A penhora é uma medida constritiva por meio da qual o Poder Judiciário vincula determinados bens à dívida que alguém, uma vez notificado, deixou de saldar. Efetivada a penhora, tais bens passarão a servir como garantia do pagamento.
A Lei Federal 8.009/1990 restringe a penhora do chamado “bem de família”, em linhas gerais, da seguinte maneira:
a) “O imóvel residencial próprio do casal, ou da entidade familiar, é impenhorável e não responderá por qualquer tipo de dívida civil, comercial, fiscal, previdenciária ou de outra natureza, contraída pelos cônjuges ou pelos pais ou filhos que sejam seus proprietários e nele residam”;
b) “A impenhorabilidade compreende o imóvel sobre o qual se assentam a construção, as plantações, as benfeitorias de qualquer natureza e todos os equipamentos, inclusive os de uso profissional, ou móveis que guarnecem a casa, desde que quitados”;
c) “Excluem-se da impenhorabilidade os veículos de transporte, obras de arte e adornos suntuosos”.
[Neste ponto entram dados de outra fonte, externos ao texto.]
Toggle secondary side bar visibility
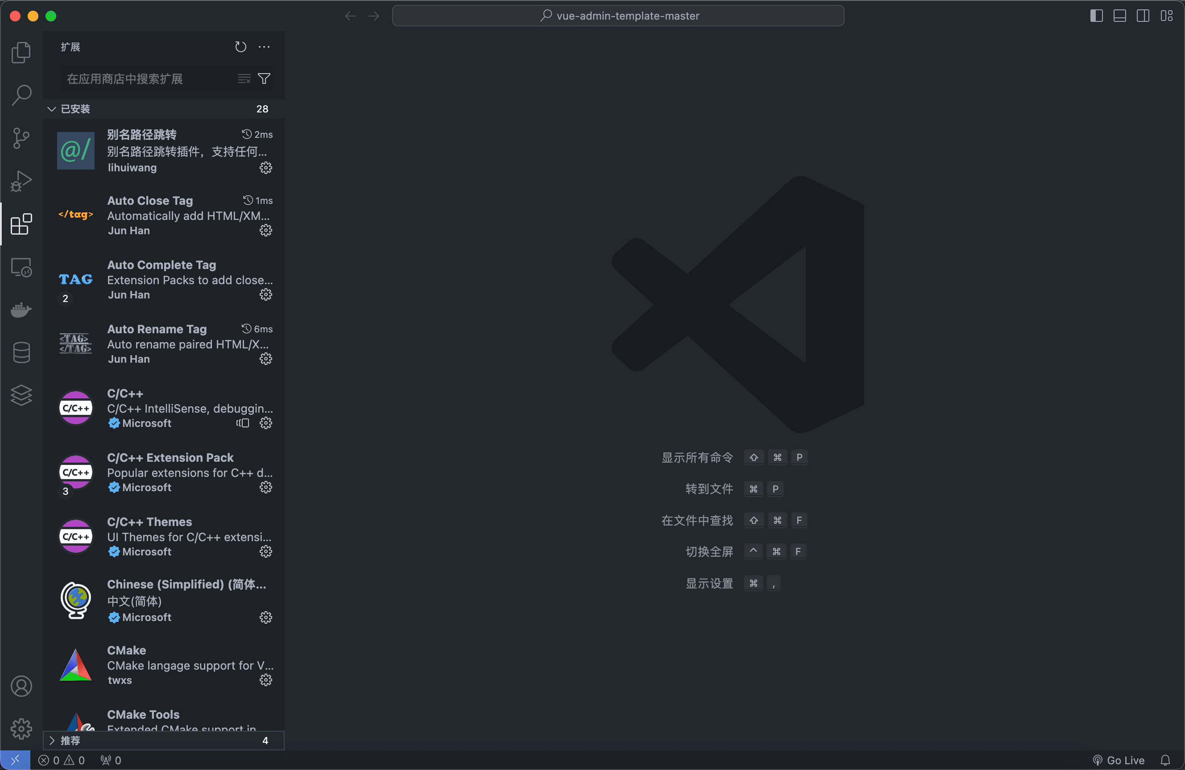 (1143, 16)

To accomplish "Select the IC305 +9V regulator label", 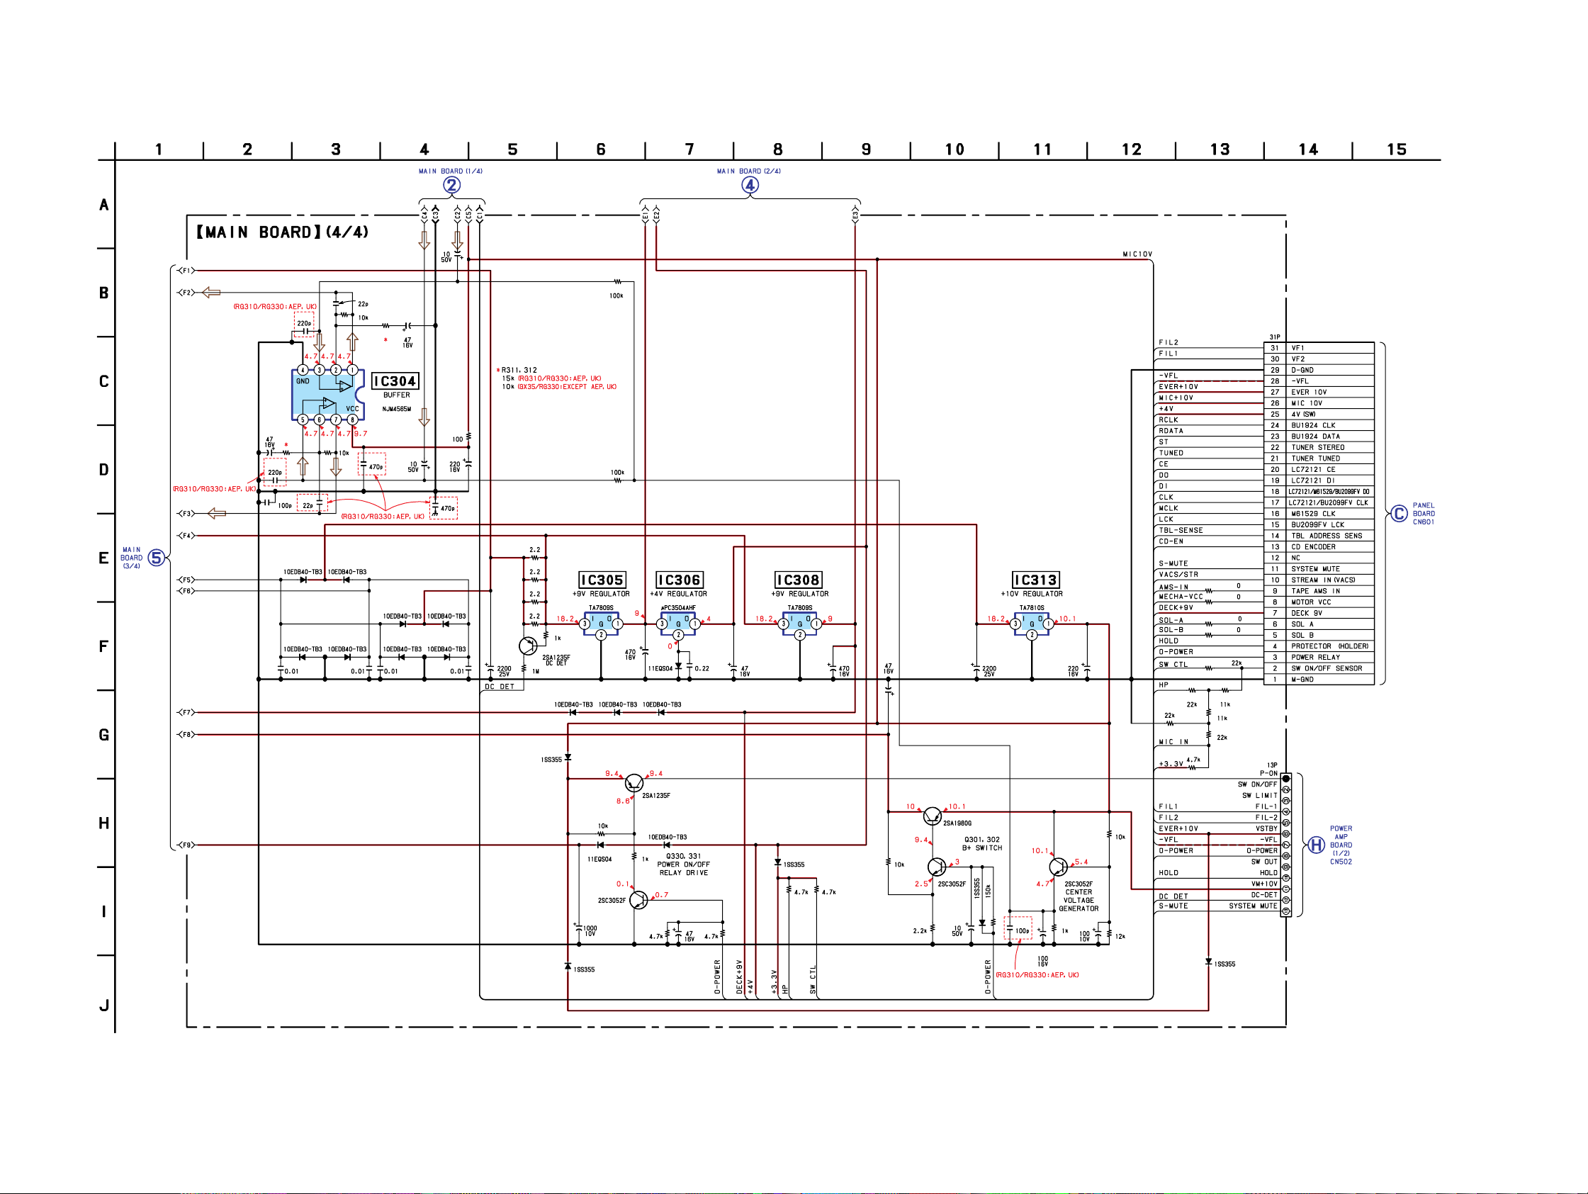I will click(602, 580).
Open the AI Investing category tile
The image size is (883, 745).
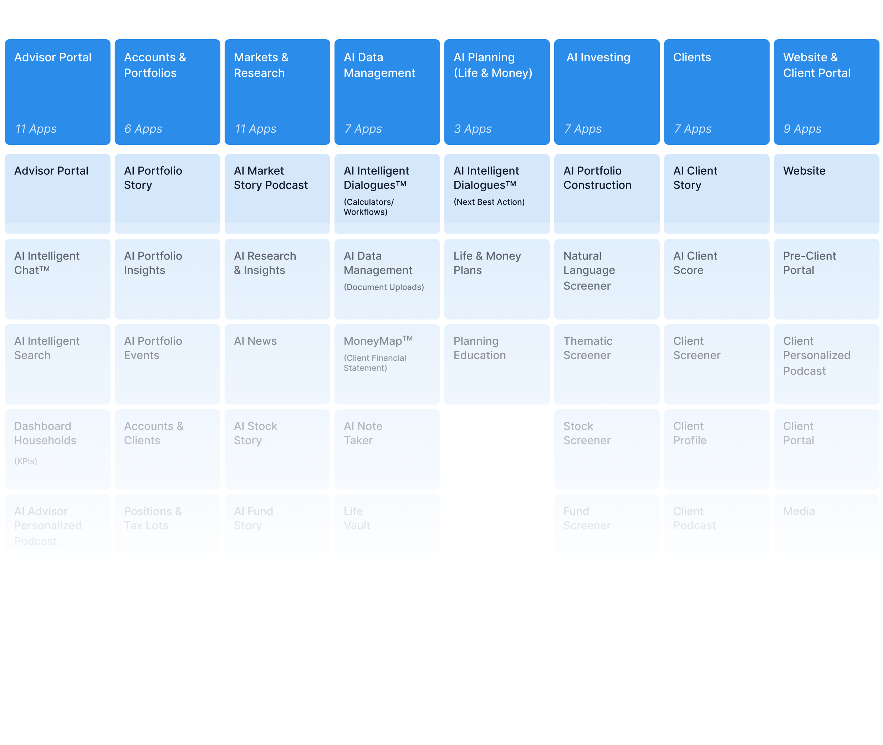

A casa do devedor é impenhorável, mas há exceções. Quem contrai obrigação decorrente de fiança concedida em contrato de locação não pode invocar impenhorabilidade. Bem por isso, o fiador deve fiscalizar constantemente a pontualidade do afiançado, a fim de não ter uma surpresa desagradável quando a dívida se acumular...
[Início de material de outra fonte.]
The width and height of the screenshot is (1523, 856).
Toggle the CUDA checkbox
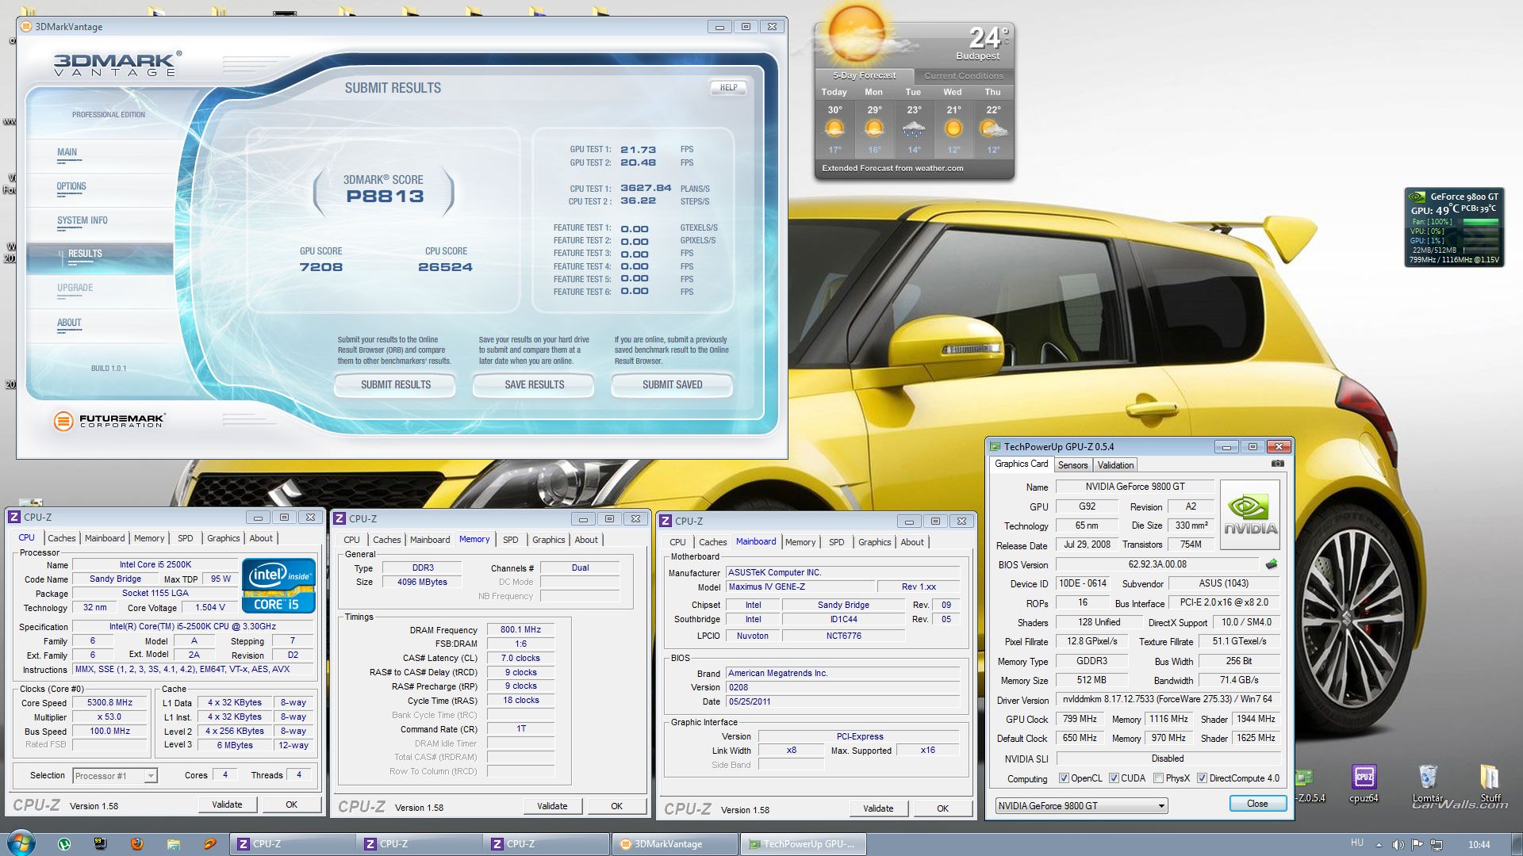click(x=1114, y=778)
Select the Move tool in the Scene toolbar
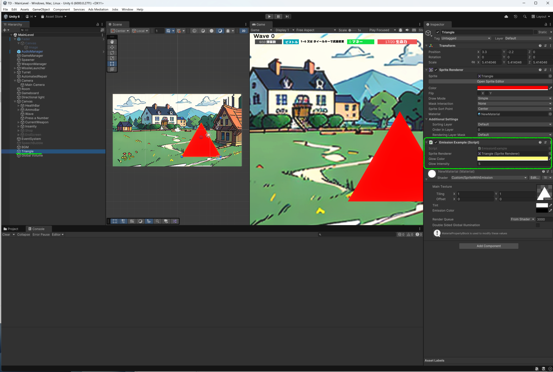Image resolution: width=553 pixels, height=372 pixels. pos(112,47)
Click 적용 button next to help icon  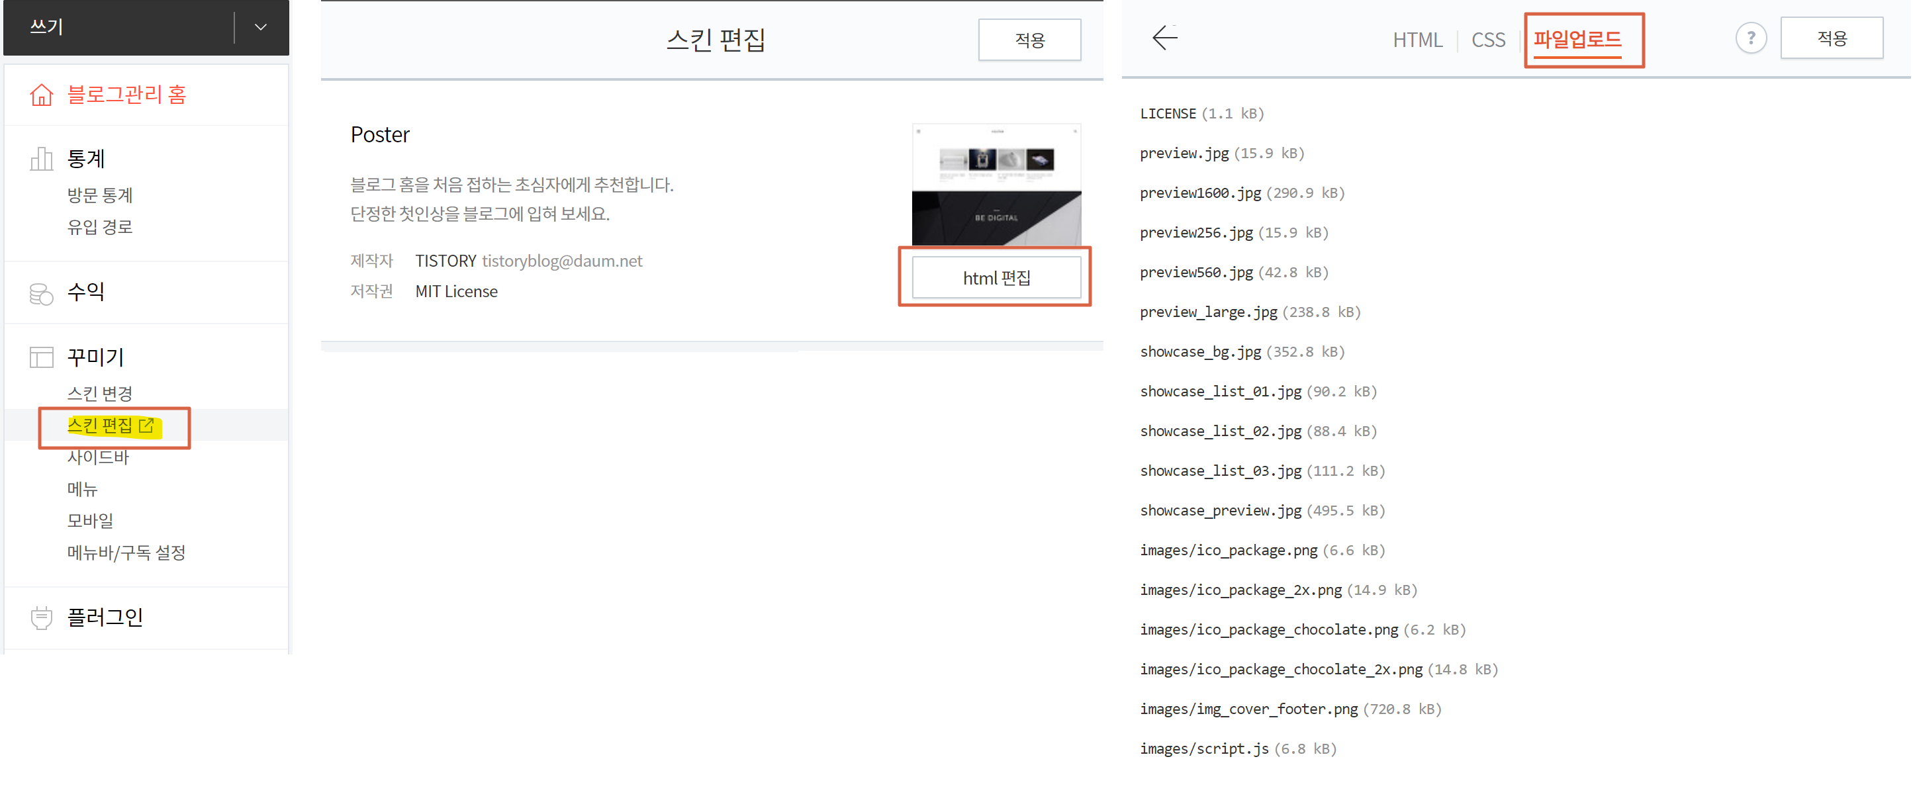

Nos autos do Recurso Especial 1.363.368, em 2013, a parte recorrente invocou ofensa ao princípio da solidariedade e à dignidade do garantidor (fiador) e de sua família ao alegar que é desproporcional impor a perda do imóvel residencial. Criticou a sobreposição de um direito disponível – crédito – sobre um direito fundamental – moradia – que foi previsto no artigo 6º pela Emenda Constitucional 26/2000. O Superior Tribunal de Justiça, todavia, acabou reafirmando entendimento que ser observado pelos tribunais inferiores e juízos de direito: "É legítima a penhora de apontado bem de família pertencente a fiador de contrato de locação, ante o que dispõe o artigo 3º, inciso VII, da Lei n. 8.009/1990". Destacou que o Supremo Tribunal tem confirmado a constitucionalidade da norma que permite a penhora do bem de família por dívida de fiança locatícia (Recurso Extraordinário 407.688, julgado em 2006; Recurso Extraordinário 612.360, julgado em 2010, com repercussão geral).
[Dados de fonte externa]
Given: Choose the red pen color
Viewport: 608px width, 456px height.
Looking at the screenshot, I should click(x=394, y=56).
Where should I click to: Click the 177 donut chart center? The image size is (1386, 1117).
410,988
No julgamento do RE 612.360 pelo STF, o Min. Joaquim Barbosa ponderou, didaticamente, ao tratar do direito à moradia que acaba sendo atingido pela penhora contra o fiador: “A decisão de prestar fiança, como já disse, é expressão da liberdade, do direito à livre contratação. Ao fazer uso dessa franquia constitucional, o cidadão, por livre e espontânea vontade, põe em risco a incolumidade de um direito fundamental social que lhe é assegurado na Constituição”.
Um dos argumentos invocados em favor dessa permissão de penhora é o fato de que ela fomenta o mercado imobiliário, pois, se deixasse de ser aplicada, proprietários de imóveis poderiam se desestimular, o que prejudicaria muita gente que não tem casa própria, seja pela redução da oferta, seja pelo consequente encarecimento dos alugueres.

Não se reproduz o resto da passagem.